5日間の滞在中見つけるたびに撮影していて、旅行が終わったらZINEにまとめたいと考えていたのだが生来の怠惰ゆえ先延ばしになっていた。最近SNSのフォロワーさんらが石敢當の写真をアップしていらっしゃって、1年経つ前にZINEを作ろうと思い立ったがZINEにするほどの枚数はなく、ポストカードにしようかと思ったが販売するイベントもしばらくないし出すあてもないのでここにまとめたいと思う。
ブロック塀に設けられたパターン。ともに石垣島で撮影。
沖縄では透かしブロックが見つからないと思っていたら、比較的よく見つかるらしい。探索が足りなかった。沖縄の建築で用いられる「花ブロック」も次回は見てみたい。
ブロック塀に埋め込まれているが、周りを囲われている(石垣島)
「真実の口」ってこんな感じだったかなと思い画像検索したら
全然似ていなかった。
表札のようなパターン。幾度もマジムンを撃退してきたであろう歴戦の勇者のような表情が美しい。沖縄のコンクリや外壁、ガラスブロックもそうなのだが風雨にさらされて擦り減ったり傷ついているものが多いと感じた。台風が上陸する頻度や勢力が本州とは段違いだろうからそりゃそうか。左:石垣島 右:那覇
書体の違いを楽しむのもいい(石垣島)。篆書体に近いと思うのだが、どうだろうか。その佇まいで石敢當が元々中国由来のものだったというのも納得できる。

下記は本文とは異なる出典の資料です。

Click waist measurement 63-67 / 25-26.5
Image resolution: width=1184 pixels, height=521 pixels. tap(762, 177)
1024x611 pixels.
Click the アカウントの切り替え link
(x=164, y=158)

比較的新しいマンションにも用いられている(石垣島)。今でも伝統として残っている証なのだろう。ちなみに今回石垣島のサンプルが多いのは、滞在時間の長さもあるが住宅街を歩く機会が多かったからだと思う。対して日本の有人島最南端の波照間島では発見できなかった。

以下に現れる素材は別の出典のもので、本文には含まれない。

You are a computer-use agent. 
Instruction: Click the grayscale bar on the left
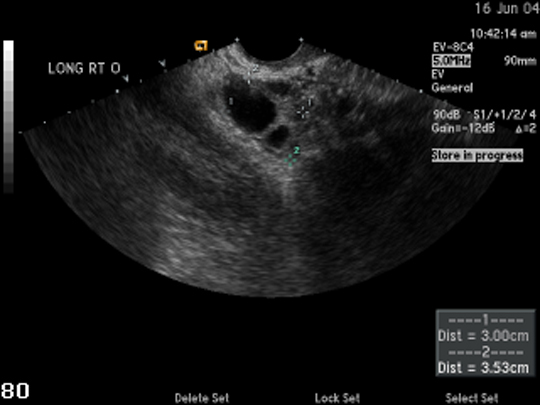tap(9, 117)
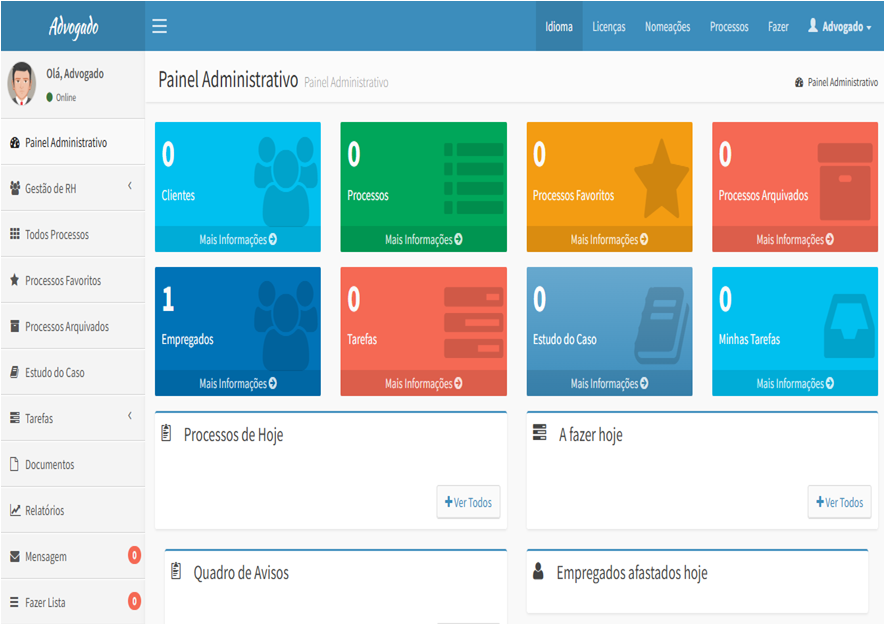Expand the Tarefas submenu chevron

(129, 417)
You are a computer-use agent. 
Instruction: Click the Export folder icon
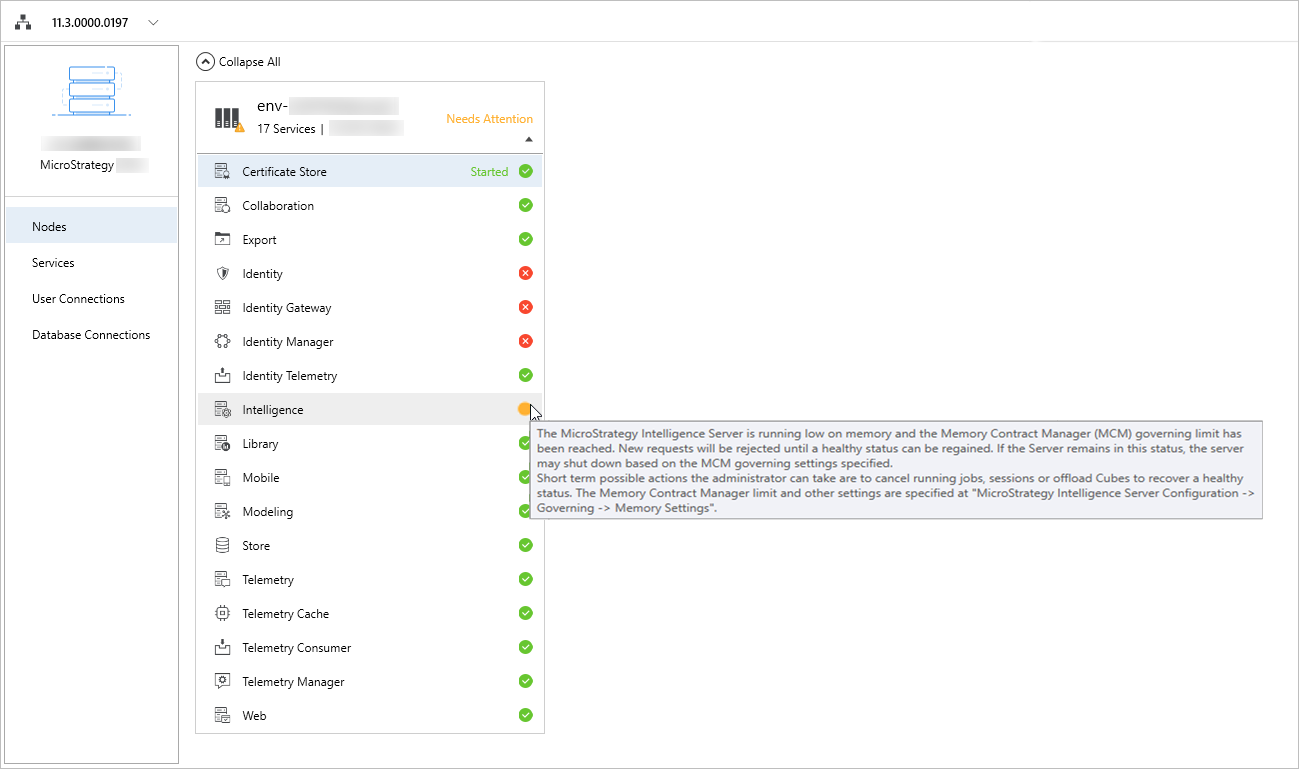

路上観察が好きな方への一枚。ゴムホース、路上園芸にもうひとつなりきれていない植物がいい。撮影したのがハンバーガーショップだったのか、バンズとレタス、トマトが見切れている(石垣島)。
100均で売っていそうなポップなタイプ。シーサーの柔和な表情が少し頼りない一枚。魔除け頼むよ!
このように短い旅行の間でもいくつかのパターンの石敢當を見つけることができた。書いているうちにまた沖縄に行きたくなってきたので、次回はより多くの石敢當を探すために街をたくさん歩きたいと思う。
今回の記事を書くにあたり石敢當の概要について以下のサイトを参考にさせていただいたことを付記する。
最後の一枚はもはや魔除けじゃないパターン。酒飲みはふらふらと入ってしまいそうだが、マジムンは撃退されてしまうのか。そもそもマジムンは酒が飲めるのか。オリオンビールとジーマミ豆腐、あとポテトフライで、とか言って。